The researchers reported their findings in two recent articles, one published in Neurology and one in Movement Disorders.

No validated biomarkers currently exist for diagnosing Parkinson’s disease or measuring its severity. So, identifying LRRK2 mutation carriers and finding biological markers of Parkinson’s are important because this could mean early or even preventive treatment of the disease.

For this research, neurologists at University of Alabama at Birmingham (UAB) in Birmingham, AL, and at Columbia University in New York, NY, found that the protein produced by LRRK2, and other proteins linked genetically and pathologically to Parkinson’s, could be detected in exosomes isolated from human biofluids, such as urine. Exosomes are nanovesicles—containing protein, mRNA, and microRNA markers—that are released from most viable cells.

Up to this point, researchers have had difficulty obtaining such proteins due to the limited availability of disease-susceptible tissue, and because specimens for studying Parkinson’s disease have to be obtained post-mortem. This research marks a turning point because the investigators found a way to purify exosomes from patients’ urine samples, and then they measured amounts of phosphorylated LRRK2 in those exosomes.

“Nobody thought we’d be able to measure the activity of this huge protein called LRRK2 in biofluids since it is usually found inside neurons in the brain,” said lead investigator Andrew West, PhD, co-director of UAB’s Center for Neurodegeneration and Experimental Therapeutics.

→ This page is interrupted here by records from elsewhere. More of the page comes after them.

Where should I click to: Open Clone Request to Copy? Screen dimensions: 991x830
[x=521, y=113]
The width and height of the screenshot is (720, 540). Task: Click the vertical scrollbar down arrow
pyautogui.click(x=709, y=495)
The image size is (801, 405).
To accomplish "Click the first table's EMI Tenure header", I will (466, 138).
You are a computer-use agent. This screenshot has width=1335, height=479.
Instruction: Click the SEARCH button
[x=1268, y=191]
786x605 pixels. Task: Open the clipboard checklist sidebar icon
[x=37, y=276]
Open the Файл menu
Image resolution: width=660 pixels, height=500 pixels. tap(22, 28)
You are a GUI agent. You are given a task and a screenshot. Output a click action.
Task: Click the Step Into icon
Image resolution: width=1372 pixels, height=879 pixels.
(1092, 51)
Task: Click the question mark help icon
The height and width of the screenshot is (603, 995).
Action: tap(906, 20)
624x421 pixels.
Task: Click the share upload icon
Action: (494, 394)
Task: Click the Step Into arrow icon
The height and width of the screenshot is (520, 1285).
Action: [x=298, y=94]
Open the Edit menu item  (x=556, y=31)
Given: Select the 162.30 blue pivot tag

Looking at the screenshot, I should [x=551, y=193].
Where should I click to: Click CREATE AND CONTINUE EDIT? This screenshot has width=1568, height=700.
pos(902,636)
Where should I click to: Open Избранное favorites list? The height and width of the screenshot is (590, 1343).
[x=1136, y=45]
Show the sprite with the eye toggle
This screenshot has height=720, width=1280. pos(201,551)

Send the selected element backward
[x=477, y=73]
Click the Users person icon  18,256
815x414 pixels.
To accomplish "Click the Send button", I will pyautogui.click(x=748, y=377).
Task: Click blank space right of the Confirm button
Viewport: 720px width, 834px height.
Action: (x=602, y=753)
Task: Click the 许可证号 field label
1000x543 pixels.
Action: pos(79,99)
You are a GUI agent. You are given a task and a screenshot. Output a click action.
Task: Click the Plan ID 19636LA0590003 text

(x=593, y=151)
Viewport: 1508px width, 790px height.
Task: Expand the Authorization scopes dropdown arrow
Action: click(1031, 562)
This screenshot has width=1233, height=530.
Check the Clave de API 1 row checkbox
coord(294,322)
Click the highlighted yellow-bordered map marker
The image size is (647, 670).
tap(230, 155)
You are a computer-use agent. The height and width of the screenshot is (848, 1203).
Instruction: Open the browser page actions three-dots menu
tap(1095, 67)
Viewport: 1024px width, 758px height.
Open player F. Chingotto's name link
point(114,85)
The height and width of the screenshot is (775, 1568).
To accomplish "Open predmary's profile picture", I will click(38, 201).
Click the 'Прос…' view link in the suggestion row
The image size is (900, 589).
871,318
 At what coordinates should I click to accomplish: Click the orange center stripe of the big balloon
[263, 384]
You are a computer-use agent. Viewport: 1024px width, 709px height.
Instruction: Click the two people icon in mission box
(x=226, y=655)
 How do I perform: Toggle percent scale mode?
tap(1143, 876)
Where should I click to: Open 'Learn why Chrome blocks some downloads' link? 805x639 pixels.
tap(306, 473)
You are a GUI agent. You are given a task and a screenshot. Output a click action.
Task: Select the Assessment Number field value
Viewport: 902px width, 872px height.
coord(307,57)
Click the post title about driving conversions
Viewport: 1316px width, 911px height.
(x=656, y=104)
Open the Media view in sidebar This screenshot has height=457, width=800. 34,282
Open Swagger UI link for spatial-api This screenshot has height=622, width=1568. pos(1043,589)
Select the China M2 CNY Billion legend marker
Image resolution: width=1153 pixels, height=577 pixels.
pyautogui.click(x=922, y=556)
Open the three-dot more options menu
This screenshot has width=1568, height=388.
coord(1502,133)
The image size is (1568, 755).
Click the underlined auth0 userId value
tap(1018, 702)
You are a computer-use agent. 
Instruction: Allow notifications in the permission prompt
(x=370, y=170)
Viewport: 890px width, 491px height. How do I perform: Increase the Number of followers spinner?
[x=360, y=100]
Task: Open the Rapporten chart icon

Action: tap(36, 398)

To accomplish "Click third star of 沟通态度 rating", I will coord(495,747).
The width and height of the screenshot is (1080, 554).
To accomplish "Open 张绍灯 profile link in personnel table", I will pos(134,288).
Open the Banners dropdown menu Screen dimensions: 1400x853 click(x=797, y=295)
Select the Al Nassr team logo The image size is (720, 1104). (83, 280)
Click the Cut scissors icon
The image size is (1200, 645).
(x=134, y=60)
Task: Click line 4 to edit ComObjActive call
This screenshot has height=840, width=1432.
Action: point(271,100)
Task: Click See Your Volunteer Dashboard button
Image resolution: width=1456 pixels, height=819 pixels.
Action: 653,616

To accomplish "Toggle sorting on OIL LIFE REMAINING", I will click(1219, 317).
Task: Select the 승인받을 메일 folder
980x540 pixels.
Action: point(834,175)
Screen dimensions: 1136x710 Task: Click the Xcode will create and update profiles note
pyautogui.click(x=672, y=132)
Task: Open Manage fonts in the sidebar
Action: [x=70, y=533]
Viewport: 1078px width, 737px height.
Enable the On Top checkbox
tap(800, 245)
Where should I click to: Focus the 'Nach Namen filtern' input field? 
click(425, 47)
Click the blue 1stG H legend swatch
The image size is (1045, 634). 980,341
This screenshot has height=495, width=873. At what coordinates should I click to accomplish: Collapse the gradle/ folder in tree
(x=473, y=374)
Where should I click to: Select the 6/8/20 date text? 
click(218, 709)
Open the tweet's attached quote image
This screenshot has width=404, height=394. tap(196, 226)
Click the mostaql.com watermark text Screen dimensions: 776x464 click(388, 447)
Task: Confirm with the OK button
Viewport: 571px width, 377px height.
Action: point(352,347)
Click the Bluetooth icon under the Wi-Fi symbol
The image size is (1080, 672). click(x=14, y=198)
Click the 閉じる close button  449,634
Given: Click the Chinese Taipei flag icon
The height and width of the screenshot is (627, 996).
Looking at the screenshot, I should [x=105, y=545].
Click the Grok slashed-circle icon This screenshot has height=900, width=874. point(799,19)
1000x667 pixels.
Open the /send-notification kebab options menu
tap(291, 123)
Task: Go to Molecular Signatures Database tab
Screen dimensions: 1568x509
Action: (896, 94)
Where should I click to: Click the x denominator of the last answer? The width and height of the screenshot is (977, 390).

“New biochemical markers like the one we’ve discovered, together with new neuroimaging approaches, are going to be the key to successfully stopping Parkinson’s disease in its tracks,” added Dr. West, who is also John A. and Ruth R. Jurenko Professor of Neurology at UAB.

In the Neurology study, the researchers found that LRRK2-mutation carriers with Parkinson’s had more than double the level of the biomarker (phosphorylated LRRK2) in their urine when compared with LRRK2-mutation carriers who didn’t have Parkinson’s (yet).

Also in this study, when the researchers tested LRRK2 kinase inhibitors in cell culture, they found that the inhibitors diminished phosphorylated LRRK2 levels. This seems to suggest that the urine biomarker test could be used to monitor potential Parkinson’s drugs that work by this mechanism.

“I think the days of blindly testing new therapies for complex diseases like Parkinson’s without having active feedback both for ‘on-target’ drug effects and for effectiveness in patients are thankfully coming to an end,” Dr. West said.

In the follow-up study in Movement Disorders, the researchers obtained urine samples from 79 patients diagnosed with Parkinson’s disease and from 79 neurologically healthy controls enrolled at the UAB Movement Disorder Clinic. None of the participants carried a LRRK2 mutation.

The researchers found that levels of the urinary biomarker were about 1.5 times higher in Parkinson’s patients than in healthy controls. Phosphorylated LRRK2 levels also correlated with cognitive impairment severity and difficultly in accomplishing activities of daily living.

With LRRK2-targeted therapeutics on the horizon, biomarkers for Parkinson’s deserves further study, the authors concluded. However, questions still remain. For instance, none of the patients in the follow-up study had the LRRK2 mutation, yet many of the urine samples showed elevated levels of phosphorylated LRRK2—where it derived from remains undetermined, the researchers acknowledged.